We are all flawed to a certain extent. The trick is to see the flaw not as a deficiency, but merely as a feature that reflects the light in a different direction.

With this concept in mind, we can argue that beauty manifests not as a faceless monolith, but as a unification of diverse elements; namely, the reconciliation of diverted light.

This idea is itself incomplete, or flawed. The chief reason for its giving me pleasure is its propensity to be completed in the future. It seems that many times putting the last piece in place is more pleasurable than actually beholding the finished product.

It feels good to sit back and reflect with a clear mind again. Today was a long day.

The day before, I burned my hand with boiling water, so I took some Vicodin. I guess it was too old, or too potent, maybe a combination of the two. But the next day, I was sick as hell. Now I can begin to understand the meaning of "dope sick." It is truly a horrific thing. A hellish place to be. And I imagine many cases are a hundred times worse.

Note to self: try not to try heroin.

Tuesday, August 09, 2011

Um

Within two days of visiting Gamespot I was treated to two fully themed advertisements: one for the US Airforce, which was shamelessly presenting its Reaper drone program as some sort of video game and one for Exxon Mobile.

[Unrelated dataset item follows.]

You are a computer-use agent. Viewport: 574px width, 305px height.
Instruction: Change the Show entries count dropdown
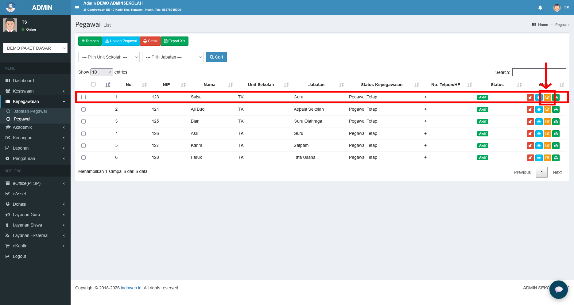[102, 72]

And this isn't Gamespot just selling out. This is Gamespot acting as a conduit for two of the true malevolent forces of our time.

I get this picture of these massive carnivorous robots stomping around and literally just picking up people and tossing them into their flaming maws.

Sunday, August 07, 2011

Rubberneck

There was a headline on an internet news site I passed...Video: Woman gets fingers caught in a shredder. Strange. Who's attracted to these things?

On that same note, my mom watches Celebrity Rehab, and my brother watches Cops, and when I tried to express my displeasure at this, they defended themselves and claimed it was just entertainment and that it was actually very interesting. But that's just the thing.

Well, they can't help themselves if they are drawn to that sort of stimulation. Many people are. They will construct arguments to justify that subconscious fact just as readily as I can construct an argument to justify my own aversion. Is it a subconscious tendency that is on a large scale an agent of societal disintegration? Or is it really just entertaining and maybe even useful as a glimpse into the workings (or failures for that matter) of our society. I must take note that the only reason I am at such a tense point of mediation between the two possibilities is because 1.) I have a strong emotional aversion to that sort of outlet and 2.) I have loved ones that are drawn to it, thereby providing two very strong opposing emotions of perhaps equal force. Our emotions have quite a say in our convictions don't they?

To go with my own interpretation, I would say that that is a form of entertainment that trivializes and thus dehumanizes particular forms of human suffering, which starves our own faculties of compassion.

What about a call to action at the end of the show? How about a reminder that yes, these are real people that are going through profoundly painful experiences and how about we look into figuring out how and why this is happening. But no, nothing of the sort. How many people would just sign off after that guilt flood? There's no money there.

Just imagine, you're a star that was once burning true, whether dimly or brightly, and suddenly you are on your decline, hurtling into deep space where you are to fizz out. And the cold, mechanical eye of television is watching your fall, documenting it for millions behind the lens, themselves slouching in front of a glowing screen wearing smirks of amusement.

Maybe some of them cry for you. But what then?

Let me get off my high horse to be more clear. I am one of the crippled. I myself have grown up on these forms of amusement. I feel myself studying this suffering with a touch of abstraction, comfortable in this endlessly conformed suburban colony, shaking my fist and shouting impotently, "someone must do something!" But what? I am comfortable. And I am afraid of suffering myself. I feel vaguely that I have been wronged, but still sit. Passive.

I hope for my sake that part of the action is the thought.